■ **AIM OF THE TASK**
Pull out every line below that holds the word "agent".

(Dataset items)

=== Section Start ===

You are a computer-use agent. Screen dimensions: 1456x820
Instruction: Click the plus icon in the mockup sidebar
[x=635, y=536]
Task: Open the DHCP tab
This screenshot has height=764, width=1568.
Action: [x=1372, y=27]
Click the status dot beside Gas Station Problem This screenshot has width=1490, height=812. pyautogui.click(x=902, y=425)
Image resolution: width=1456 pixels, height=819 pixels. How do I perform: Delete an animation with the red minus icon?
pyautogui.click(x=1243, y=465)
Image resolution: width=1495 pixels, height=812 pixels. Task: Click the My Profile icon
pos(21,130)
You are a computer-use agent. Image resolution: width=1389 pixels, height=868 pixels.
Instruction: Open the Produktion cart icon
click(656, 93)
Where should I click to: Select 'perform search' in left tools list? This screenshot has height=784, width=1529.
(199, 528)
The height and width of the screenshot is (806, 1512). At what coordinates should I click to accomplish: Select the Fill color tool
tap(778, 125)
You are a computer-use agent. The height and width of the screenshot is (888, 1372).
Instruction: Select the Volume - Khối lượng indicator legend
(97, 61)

=== Section End ===

■ **RESULT OF THIS TASK**
You are a computer-use agent. Screen dimensions: 1456x820
You are a computer-use agent. Image resolution: width=1389 pixels, height=868 pixels.
You are a computer-use agent. The height and width of the screenshot is (888, 1372).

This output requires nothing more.